For some reason, he still swims around with his fins clamped. I can't see anything wrong with him, other than the fins. Lots of energy, spunk, and a good appetite.

In the last picture, you can see a single black scale on his side. Maybe he's marbling?


----------



## veggiegirl (Nov 20, 2012)

Snoeflayke I really love the silk plants that you have in your tank, they are lovely and colourful!!!! I'm a sucker for colours probably one of the reasons that I love bettas so much. Hotaru is such a cute little guy!


----------



## Snoeflayke (Mar 3, 2013)

Thanks!
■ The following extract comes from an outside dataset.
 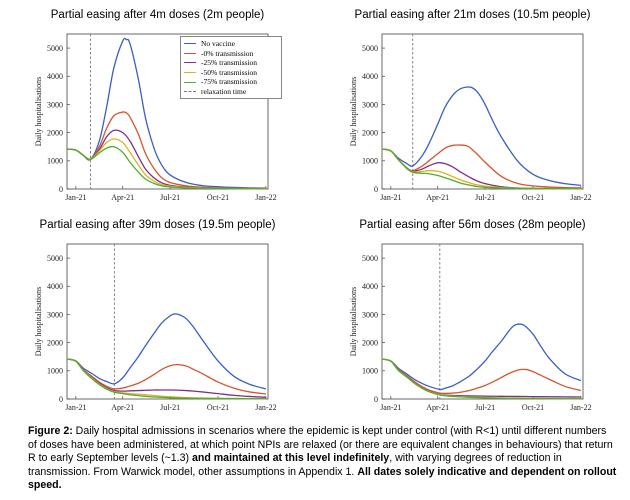 I want to click on legend-entry-75pct: -75% transmission, so click(x=231, y=82).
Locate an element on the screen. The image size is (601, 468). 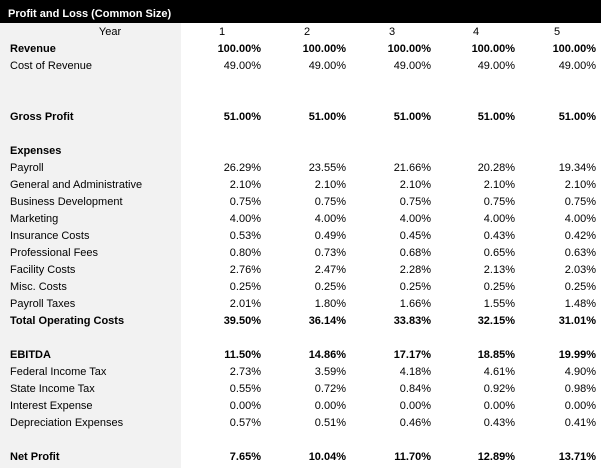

They're all Petco brand! (Which are available on Amazon, too!) I love the Petco ones because they have no metal in them. I have them in 3 out of 4 tanks, and the 4th is going to be an NPT.


----------



## veggiegirl (Nov 20, 2012)

Awesome!!! I have always wanted a planted tank!!!! will get there one day! Love your silk plants, could see them in a sorority tank to complement the girls. Look great in individual tanks too


----------



## Snoeflayke (Mar 3, 2013)

*Day 32*

Someone was so hungry that he unclamped his fins today when he was eating!


----------



## dramaqueen (Jul 7, 2008)

Aww! What a cutie!


----------



## Snoeflayke (Mar 3, 2013)

*Day 36*

Mommy, look how big my tail is getting!


----------



## Snoeflayke (Mar 3, 2013)

*Day 38*

Got another video for everyone today!

http://www.youtube.com/watch?v=PuANk26ZXHc


----------



## amzingaly (Feb 27, 2013)

Aww! that video was too cute


----------



## BettaLover1313 (Apr 15, 2013)

You've got an amazingly cute little guy!


----------